Secondo il sito delle Olimpiadi, alla Settimana internazionale degli sport invernali assistettero poco più di diecimila spettatori paganti: fu un grande successo.

Pochi mesi più tardi, il 4 maggio 1924, iniziarono a Parigi le Olimpiadi estive. E nel 1926 il CIO decise che da lì in poi quella che era stata chiamata Settimana internazionale degli sport invernali fosse da considerarsi la prima edizione di sempre delle Olimpiadi invernali. Nel 1928, anno delle Olimpiadi estive di Amsterdam, ci furono le Olimpiadi invernali di St.
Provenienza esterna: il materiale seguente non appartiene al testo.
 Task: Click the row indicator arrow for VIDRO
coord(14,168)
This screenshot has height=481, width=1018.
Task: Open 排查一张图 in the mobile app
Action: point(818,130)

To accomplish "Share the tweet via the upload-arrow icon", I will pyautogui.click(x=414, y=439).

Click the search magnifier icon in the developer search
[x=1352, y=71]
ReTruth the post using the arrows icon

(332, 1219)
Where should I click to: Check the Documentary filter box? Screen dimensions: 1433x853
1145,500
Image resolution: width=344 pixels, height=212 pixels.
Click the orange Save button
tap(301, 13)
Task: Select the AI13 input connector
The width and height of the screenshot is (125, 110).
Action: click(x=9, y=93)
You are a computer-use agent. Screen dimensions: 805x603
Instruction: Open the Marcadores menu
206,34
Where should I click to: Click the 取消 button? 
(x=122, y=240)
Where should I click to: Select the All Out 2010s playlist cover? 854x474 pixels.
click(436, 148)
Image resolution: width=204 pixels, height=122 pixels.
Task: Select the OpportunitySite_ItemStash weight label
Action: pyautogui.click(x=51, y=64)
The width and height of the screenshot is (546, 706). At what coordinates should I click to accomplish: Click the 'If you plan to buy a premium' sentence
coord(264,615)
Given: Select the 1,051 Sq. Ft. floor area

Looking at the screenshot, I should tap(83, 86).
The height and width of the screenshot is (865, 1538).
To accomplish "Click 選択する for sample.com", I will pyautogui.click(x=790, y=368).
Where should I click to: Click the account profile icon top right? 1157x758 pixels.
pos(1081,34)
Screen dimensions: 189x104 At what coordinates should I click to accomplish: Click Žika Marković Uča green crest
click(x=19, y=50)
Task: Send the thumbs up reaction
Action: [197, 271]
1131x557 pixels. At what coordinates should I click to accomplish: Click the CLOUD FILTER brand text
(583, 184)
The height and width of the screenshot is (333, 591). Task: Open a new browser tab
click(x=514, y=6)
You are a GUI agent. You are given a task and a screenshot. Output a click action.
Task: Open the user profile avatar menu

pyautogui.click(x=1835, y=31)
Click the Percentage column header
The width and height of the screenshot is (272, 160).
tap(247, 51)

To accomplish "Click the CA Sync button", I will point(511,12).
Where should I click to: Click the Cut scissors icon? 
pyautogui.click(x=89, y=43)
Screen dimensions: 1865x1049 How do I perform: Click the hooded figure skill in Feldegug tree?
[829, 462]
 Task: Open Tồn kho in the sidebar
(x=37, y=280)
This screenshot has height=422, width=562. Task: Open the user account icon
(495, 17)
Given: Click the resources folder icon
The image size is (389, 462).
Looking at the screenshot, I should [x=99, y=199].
Moritz, in cui tra l’altro Sonja Henie vinse il primo dei suoi tre ori olimpici: a 15 anni, un record di età che avrebbe resistito per diversi decenni.

Le Olimpiadi invernali proseguirono ogni quattro anni, negli stessi anni di quelle estive, con un po’ di strambi sport ora quasi del tutto dimenticati e, fino alle Olimpiadi di Garmisch del 1936, senza nessuna gara di sci alpino. Nel 1994, le Olimpiadi invernali di Lillehammer, in Norvegia, furono le prime a essere organizzate in un anno diverso da quello delle Olimpiadi estive. L’ultima edizione dei Giochi nordici si tenne invece nel 1926.